# Short Notice Rig Trip



## Bite Me Baby (Jun 19, 2016)

Looks like it’s gonna lay down nicely this weekend and 2 of my regular guys couldn’t make it. Looking for a pair of experienced offshore guys that is interested in leaving out Friday am spend the night out at the ram and head back in on Saturday afternoon. 35 Express with twin diesels. Split cost equally.


----------



## Eastcoasted (Feb 1, 2017)

I’m either heading to Petronius area or the spur, haven’t made up my mind yet. Which area are you heading to


----------



## Bite Me Baby (Jun 19, 2016)

I’ll probably head just past Petronius to Ram Powel or Marlin. Looks like a good temp break between them. What are you fishing out of?


----------



## RSD (Jun 23, 2013)

Bite me I sent you a pm about going


----------



## Eastcoasted (Feb 1, 2017)

Bite Me Baby said:


> I’ll probably head just past Petronius to Ram Powel or Marlin. Looks like a good temp break between them.
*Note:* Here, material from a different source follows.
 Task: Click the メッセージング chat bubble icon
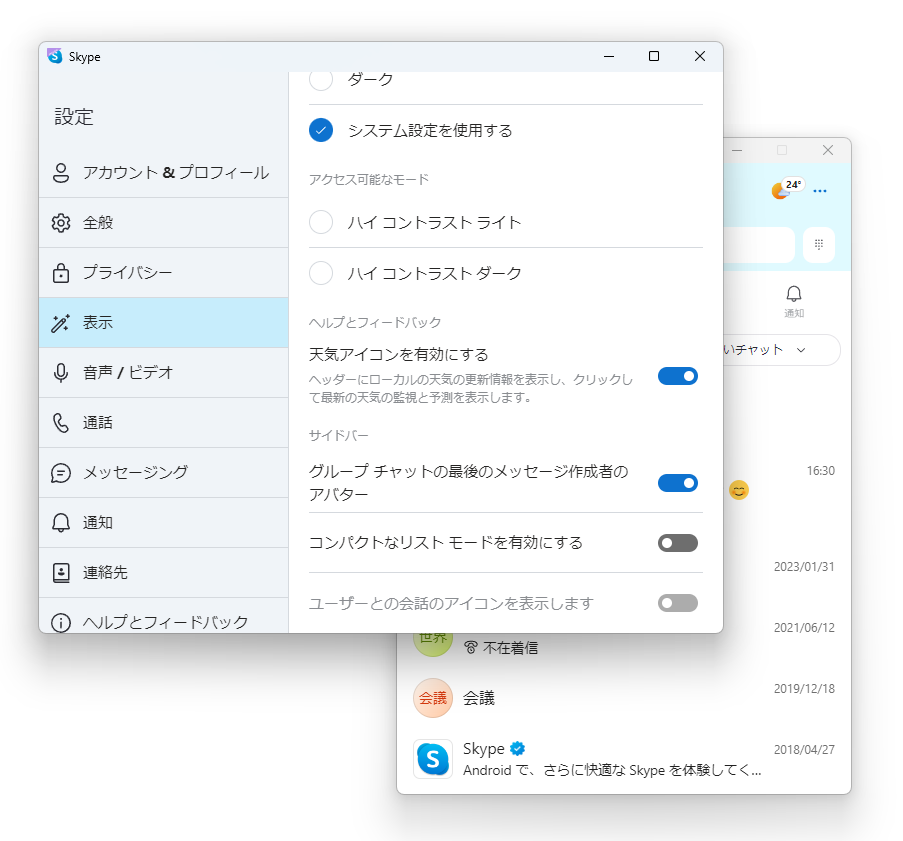[x=59, y=472]
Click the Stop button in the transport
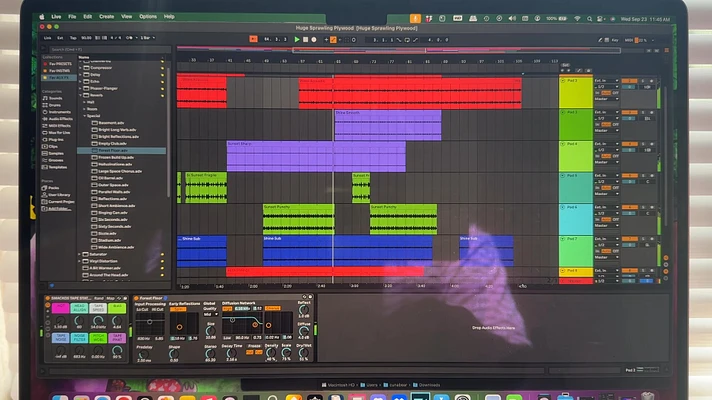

What are you fishing out of?


25’ Mako


----------



## bigrick (Sep 29, 2010)

Where are you leaving out of?


----------



## Bite Me Baby (Jun 19, 2016)

Fort Walton Beach, probably head down icw out Pensacola pass.


----------



## bentrodz4l (May 19, 2013)

Sent you a pm


----------



## jack2 (Mar 19, 2010)

Bite Me Baby said:


> Fort Walton Beach, probably head down icw out Pensacola pass.


that's quite a hike to the pass! how long does that take?

jack


----------